> Text excerpt:
════

It is suggested that this elicitation constituted error upon which petitioner might have had grounds for appeal. It is interesting to note that subsequently the defendant took the stand on his own behalf, and upon elicitation by his counsel admitted his prior criminal record. It is also interesting to note that when the case was submitted to the jury twelve forms of verdict were submitted, two on each count. The jury returned a verdict of not guilty on one count. A review of the record with respect to the evidence submitted on that count discloses that there was some question as to the accuracy of the identification. It would appear obvious that the jury was not impressed with the state’s evidence with respect to that count.

Subsequent to the conviction on August 20, 1959, and while in state custody awaiting sentence, petitioner wrote the following letter to his counsel:

“August 24th 1959
“Dear Chuck:
I put in a tank order to see you and I told the probation officer to call you and have you come up. I realize you have other business to attend to, but it is important that I see you as soon as you receive this letter. I am asking you to file a motion for an appeal in my ease. I also want a stay of execution. This is extremely urgent and I want to see you right away. I want to discuss this with you before the statute of limitations expires. I’ll expect you Tuesday sometime. I want to thank you for your effort which you put into this case, but I’m not through fighting Chuck. I’ll be expecting you. Play it cool!!
Respectfully yours Boqui”

The record discloses that, following the writing of the foregoing letter and prior to sentence, petitioner personally discussed the probabilities of appeal with his counsel. At the original hearing before this Court on March 15, 1966, petitioner was asked the following questions and made the following answers:

“Q But you don’t recall whether, after he had explained to you the possibilities, his ideas on a possible appeal, whether you carried the conversation any further? You don’t recall?
A No.
Q And it is correct that you made no effort within the first few months, or in fact within even a year, let’s say, to contact him concerning your appeal ? In other words, after you left the sentencing area, your impression at the time, until sometime later, was that there was going to be no appeal, for whatever reason?
A That’s correct.” (Tr. 22-23)

Petitioner’s counsel has no recollection of the substance of the conversations other than that no appeal was taken thereafter.

Fifteen months after sentencing, November 29, 1960, petitioner wrote the following letter to his counsel:

“Hi Chuck:
Since my arrival here at state prison, I have been saving and finally compiled what I believe to be sufficient material to delve into a task for which I have anxiously waited for. Material which I obtained from the West Publishing Company in St. Paul, Minn, and Washington, D. C.
In doing so, and since I am acting pro. se. in my initial-preparation I need some information which I understand I can get from you. And that is; a copy of the minute entry, and my Superior Court Criminal Case number. I would appreciate it very much if you would send these to me at your earliest *558convenience, along with any material you might think necessary in assisting me in my preparation.

════

> Source excerpt:
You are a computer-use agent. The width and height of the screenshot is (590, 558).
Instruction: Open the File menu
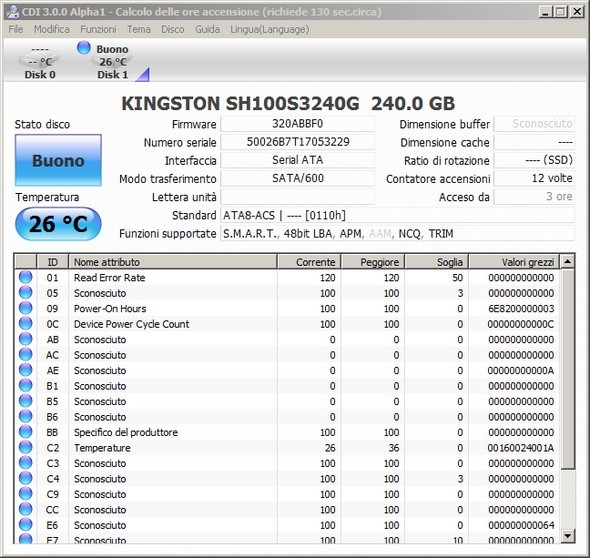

════

> To do: Pick up the court excerpt above about the petitioner's letters to his counsel on an appeal, and write on from its last sentence.

> Written response:
I have been here fifteen months already. Maybe the lapse of time might help in tempering the fermentation caused by a senseless idiot.
In wishing you had a very pleasant Thanksgiving and hoping you and your family are in excellent health, I remain,
Very respectfully
Bouqui”

The third paragraph of the letter is of interest in the consideration of whether or not petitioner intelligently waived his right to appeal subsequent to conviction, and at the time of sentencing.

The last alternative suggested by the Court of Appeals in its mandate directs that, if the Supreme Court of Arizona granted a hearing upon petitioner’s motion, and if the decision of that Court is unfavorable to the appellant, this Court should reconsider appellant’s position in the light of the views expressed by the Supreme Court of the United States in Townsend v. Sain, 372 U.S. 293, 83 S.Ct. 745, 9 L.Ed.2d 770, and Fay v. Noia, 372 U.S. 391, 83 S.Ct. 822, 9 L.Ed.2d 837. The Supreme Court of Arizona has reviewed the entire record and reached the conclusion that:

“ * * * a convicted felon may acquiesce in the advice and decision of counsel not to appeal, so as to make that decision his. We will not recognize the claim that the decision of counsel in which he acquiesced deprived him of the right to counsel within the meaning of the Sixth Amendment to the Constitution of the United States so as to permit a collateral attack on the judgment of conviction by habeas corpus or to permit it to be asserted as the basis of good cause for a delayed appeal.” (State of Arizona v. Montez, supra).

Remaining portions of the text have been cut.